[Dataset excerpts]

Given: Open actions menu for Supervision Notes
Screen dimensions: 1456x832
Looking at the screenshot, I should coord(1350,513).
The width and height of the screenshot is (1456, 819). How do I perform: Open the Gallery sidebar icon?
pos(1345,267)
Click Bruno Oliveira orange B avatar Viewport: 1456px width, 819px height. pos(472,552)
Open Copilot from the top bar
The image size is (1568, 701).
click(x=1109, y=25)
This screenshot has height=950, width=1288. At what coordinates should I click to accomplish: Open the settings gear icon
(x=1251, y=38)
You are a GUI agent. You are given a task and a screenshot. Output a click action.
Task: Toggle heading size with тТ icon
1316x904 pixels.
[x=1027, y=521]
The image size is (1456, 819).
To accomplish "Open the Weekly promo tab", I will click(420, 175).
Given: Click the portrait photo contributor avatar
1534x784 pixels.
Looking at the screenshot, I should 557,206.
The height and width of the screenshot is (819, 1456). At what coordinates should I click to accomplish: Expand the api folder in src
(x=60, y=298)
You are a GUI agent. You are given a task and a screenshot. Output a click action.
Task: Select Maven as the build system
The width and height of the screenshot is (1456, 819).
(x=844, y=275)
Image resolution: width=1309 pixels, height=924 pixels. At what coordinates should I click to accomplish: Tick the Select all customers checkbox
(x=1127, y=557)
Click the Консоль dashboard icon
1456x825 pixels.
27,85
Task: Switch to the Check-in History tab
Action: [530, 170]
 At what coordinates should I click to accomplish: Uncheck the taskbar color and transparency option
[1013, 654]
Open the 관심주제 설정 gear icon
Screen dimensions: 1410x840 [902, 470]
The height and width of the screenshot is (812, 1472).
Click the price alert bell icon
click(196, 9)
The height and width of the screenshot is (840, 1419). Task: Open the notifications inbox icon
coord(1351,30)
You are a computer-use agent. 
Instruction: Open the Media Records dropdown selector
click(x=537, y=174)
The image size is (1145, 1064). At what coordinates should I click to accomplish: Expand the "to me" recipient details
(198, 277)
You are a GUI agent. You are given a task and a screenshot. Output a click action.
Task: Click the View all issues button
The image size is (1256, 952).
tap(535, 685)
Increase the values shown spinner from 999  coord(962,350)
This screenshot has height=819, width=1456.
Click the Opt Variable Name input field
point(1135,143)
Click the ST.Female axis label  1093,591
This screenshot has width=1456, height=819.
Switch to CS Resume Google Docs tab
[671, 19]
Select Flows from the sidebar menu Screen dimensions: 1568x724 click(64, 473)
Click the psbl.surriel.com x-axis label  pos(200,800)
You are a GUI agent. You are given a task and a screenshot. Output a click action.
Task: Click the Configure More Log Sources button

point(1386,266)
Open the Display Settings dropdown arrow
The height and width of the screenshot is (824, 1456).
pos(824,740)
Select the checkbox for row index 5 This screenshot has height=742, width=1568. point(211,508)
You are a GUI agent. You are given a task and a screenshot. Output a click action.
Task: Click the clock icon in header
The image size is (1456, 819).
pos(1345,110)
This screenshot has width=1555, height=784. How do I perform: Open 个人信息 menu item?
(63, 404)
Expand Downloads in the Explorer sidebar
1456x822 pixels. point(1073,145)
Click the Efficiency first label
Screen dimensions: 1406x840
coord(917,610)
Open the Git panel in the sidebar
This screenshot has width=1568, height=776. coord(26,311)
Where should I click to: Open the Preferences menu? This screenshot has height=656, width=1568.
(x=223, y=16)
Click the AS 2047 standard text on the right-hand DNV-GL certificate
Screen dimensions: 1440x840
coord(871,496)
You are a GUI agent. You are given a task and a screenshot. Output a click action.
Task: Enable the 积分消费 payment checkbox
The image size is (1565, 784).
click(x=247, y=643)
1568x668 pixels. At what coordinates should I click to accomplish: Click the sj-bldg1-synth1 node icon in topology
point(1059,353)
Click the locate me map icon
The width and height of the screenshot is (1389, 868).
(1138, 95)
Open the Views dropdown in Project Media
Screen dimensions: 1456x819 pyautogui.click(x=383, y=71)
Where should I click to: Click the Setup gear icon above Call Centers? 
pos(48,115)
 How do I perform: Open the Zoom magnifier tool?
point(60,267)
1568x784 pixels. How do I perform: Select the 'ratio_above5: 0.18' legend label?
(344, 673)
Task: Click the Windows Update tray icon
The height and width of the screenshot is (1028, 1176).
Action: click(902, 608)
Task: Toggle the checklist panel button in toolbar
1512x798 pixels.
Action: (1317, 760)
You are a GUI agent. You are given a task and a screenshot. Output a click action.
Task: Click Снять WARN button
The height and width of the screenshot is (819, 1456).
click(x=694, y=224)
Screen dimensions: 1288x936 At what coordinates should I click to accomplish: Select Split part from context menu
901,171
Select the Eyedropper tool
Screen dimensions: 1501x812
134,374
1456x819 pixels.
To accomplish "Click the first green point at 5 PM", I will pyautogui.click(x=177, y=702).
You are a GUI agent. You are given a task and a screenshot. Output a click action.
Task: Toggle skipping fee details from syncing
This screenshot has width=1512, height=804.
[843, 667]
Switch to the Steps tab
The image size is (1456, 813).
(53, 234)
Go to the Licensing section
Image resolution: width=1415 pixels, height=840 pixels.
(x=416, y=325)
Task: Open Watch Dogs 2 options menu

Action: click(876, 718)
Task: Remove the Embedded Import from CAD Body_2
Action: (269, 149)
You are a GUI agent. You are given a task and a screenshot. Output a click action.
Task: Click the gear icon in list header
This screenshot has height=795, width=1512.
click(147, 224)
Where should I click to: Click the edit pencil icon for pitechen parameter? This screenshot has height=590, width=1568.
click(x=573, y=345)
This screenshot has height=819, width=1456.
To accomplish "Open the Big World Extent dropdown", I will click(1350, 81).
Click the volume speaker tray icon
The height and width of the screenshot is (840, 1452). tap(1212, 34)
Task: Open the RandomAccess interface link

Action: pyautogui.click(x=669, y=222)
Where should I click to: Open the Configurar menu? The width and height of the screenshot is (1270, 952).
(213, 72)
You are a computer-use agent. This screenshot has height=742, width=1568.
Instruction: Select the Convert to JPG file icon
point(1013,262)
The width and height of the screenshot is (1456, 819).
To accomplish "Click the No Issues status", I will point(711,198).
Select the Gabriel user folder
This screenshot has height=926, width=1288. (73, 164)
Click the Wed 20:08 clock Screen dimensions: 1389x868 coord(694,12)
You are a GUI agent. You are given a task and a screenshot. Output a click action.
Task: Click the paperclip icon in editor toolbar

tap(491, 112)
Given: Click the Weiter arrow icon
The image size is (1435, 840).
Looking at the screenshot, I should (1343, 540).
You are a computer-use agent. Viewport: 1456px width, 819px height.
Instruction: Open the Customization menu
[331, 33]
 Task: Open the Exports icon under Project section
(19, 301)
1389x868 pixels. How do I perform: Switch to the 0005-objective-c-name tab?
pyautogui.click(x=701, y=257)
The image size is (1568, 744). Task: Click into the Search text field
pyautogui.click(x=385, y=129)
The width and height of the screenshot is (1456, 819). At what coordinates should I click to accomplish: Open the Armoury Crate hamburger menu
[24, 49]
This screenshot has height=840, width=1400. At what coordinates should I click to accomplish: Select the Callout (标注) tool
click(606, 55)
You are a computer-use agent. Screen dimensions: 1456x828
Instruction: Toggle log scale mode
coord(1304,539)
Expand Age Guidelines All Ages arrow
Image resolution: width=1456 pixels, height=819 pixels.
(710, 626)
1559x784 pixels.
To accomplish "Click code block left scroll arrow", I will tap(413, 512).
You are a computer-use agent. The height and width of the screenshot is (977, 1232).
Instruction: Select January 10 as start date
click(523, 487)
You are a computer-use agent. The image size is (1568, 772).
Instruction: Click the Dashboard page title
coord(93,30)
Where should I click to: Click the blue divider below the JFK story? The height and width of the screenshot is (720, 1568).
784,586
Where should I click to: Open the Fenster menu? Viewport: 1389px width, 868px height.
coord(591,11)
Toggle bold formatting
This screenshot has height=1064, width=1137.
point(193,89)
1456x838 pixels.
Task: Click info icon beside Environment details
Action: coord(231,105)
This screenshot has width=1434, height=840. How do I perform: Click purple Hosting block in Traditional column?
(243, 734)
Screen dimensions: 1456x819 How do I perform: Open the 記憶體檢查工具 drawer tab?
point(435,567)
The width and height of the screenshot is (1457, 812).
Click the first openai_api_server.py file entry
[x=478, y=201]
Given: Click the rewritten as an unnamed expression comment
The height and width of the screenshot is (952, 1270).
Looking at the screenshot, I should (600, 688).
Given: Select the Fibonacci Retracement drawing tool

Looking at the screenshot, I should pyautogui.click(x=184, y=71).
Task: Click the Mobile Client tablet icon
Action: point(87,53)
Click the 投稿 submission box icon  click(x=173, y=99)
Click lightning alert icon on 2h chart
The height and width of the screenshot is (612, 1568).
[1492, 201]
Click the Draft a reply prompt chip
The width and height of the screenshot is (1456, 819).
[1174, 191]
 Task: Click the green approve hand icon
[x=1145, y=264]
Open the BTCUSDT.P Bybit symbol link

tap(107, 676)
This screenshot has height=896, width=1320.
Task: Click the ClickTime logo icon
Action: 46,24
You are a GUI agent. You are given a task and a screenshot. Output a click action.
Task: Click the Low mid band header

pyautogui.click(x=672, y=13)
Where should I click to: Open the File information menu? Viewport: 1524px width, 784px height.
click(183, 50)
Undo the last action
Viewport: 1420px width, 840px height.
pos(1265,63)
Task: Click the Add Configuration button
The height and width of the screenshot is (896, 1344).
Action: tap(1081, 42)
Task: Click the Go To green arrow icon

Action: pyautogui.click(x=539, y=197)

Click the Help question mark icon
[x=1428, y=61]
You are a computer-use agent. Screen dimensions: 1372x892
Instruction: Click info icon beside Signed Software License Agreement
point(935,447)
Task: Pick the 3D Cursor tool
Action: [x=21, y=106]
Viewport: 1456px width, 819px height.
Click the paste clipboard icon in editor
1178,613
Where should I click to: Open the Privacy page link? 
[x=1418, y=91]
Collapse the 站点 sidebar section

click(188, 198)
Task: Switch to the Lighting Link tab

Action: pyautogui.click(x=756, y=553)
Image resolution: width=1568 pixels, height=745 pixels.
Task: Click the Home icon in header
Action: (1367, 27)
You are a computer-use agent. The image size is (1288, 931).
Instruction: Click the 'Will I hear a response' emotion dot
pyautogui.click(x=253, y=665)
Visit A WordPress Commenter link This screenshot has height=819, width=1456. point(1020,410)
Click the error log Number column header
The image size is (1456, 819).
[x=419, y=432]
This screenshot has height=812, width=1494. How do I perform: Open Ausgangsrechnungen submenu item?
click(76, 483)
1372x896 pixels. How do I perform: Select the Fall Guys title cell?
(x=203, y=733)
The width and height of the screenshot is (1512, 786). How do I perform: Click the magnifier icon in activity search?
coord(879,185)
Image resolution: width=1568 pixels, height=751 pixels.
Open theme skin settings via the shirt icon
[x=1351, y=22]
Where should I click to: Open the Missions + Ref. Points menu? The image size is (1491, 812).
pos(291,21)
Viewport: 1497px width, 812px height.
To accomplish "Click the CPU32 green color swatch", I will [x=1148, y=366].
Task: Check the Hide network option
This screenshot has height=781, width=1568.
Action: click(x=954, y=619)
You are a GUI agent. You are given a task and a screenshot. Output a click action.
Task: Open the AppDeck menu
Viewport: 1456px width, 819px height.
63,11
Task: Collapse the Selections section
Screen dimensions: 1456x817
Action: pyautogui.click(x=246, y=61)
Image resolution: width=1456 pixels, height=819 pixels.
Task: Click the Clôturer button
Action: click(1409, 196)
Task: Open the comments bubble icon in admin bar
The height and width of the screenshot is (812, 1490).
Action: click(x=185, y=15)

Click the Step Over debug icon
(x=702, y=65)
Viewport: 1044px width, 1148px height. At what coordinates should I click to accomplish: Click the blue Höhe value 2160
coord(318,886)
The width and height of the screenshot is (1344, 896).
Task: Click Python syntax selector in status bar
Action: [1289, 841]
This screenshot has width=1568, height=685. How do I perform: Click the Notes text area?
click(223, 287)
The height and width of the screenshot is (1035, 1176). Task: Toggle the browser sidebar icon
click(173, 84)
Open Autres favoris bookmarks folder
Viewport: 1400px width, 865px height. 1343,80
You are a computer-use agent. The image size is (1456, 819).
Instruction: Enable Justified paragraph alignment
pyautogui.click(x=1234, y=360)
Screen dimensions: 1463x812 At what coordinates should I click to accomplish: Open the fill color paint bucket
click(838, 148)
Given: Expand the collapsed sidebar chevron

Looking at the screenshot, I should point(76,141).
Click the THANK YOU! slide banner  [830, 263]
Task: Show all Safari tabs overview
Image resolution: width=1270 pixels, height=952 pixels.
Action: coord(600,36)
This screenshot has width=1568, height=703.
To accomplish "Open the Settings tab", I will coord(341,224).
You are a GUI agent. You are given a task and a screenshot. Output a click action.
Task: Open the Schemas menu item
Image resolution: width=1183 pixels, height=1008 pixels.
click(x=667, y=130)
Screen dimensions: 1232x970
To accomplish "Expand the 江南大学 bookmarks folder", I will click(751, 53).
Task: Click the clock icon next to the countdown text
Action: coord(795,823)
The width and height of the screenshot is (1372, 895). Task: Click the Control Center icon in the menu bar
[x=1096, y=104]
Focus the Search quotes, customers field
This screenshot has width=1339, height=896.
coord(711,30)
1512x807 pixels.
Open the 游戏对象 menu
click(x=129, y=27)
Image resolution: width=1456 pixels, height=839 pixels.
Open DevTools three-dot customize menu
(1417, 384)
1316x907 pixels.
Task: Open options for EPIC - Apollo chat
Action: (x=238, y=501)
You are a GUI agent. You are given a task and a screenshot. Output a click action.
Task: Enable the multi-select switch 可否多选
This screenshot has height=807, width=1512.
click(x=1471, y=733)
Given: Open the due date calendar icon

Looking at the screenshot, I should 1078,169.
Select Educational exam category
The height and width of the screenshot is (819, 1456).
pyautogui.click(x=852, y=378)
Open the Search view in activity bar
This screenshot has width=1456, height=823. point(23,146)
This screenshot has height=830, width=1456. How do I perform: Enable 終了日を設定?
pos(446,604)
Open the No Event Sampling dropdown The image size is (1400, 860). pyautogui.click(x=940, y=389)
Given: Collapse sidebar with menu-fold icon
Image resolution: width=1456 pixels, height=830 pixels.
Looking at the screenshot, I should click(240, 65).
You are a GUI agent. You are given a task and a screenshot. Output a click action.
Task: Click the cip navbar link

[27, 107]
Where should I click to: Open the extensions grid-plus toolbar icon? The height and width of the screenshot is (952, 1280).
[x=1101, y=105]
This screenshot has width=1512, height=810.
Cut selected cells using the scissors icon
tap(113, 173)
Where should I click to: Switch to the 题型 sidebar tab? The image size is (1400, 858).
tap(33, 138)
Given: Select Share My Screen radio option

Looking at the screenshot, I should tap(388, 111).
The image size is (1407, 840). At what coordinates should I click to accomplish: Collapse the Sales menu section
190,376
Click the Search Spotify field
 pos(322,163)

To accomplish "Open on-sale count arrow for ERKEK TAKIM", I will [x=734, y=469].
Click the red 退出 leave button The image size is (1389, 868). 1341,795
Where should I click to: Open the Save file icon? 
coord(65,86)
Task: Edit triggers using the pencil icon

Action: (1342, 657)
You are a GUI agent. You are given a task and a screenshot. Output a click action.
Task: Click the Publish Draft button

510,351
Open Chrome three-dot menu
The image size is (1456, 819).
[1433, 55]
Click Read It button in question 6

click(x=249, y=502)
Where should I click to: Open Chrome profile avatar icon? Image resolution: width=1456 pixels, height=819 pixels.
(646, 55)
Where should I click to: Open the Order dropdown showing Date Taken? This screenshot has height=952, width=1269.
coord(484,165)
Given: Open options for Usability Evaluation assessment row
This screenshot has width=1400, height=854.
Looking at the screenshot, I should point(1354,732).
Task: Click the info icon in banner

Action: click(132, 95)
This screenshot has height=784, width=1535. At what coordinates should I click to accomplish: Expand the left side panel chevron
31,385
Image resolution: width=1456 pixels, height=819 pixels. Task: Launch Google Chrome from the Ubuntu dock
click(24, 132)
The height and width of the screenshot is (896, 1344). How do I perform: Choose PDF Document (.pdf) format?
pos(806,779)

▶ WHAT THIS TASK INVOLVES: Show every line of the data that includes the string "axis".

▶ EXERCISE ANSWER:
Click the ST.Female axis label  1093,591
Click the psbl.surriel.com x-axis label  pos(200,800)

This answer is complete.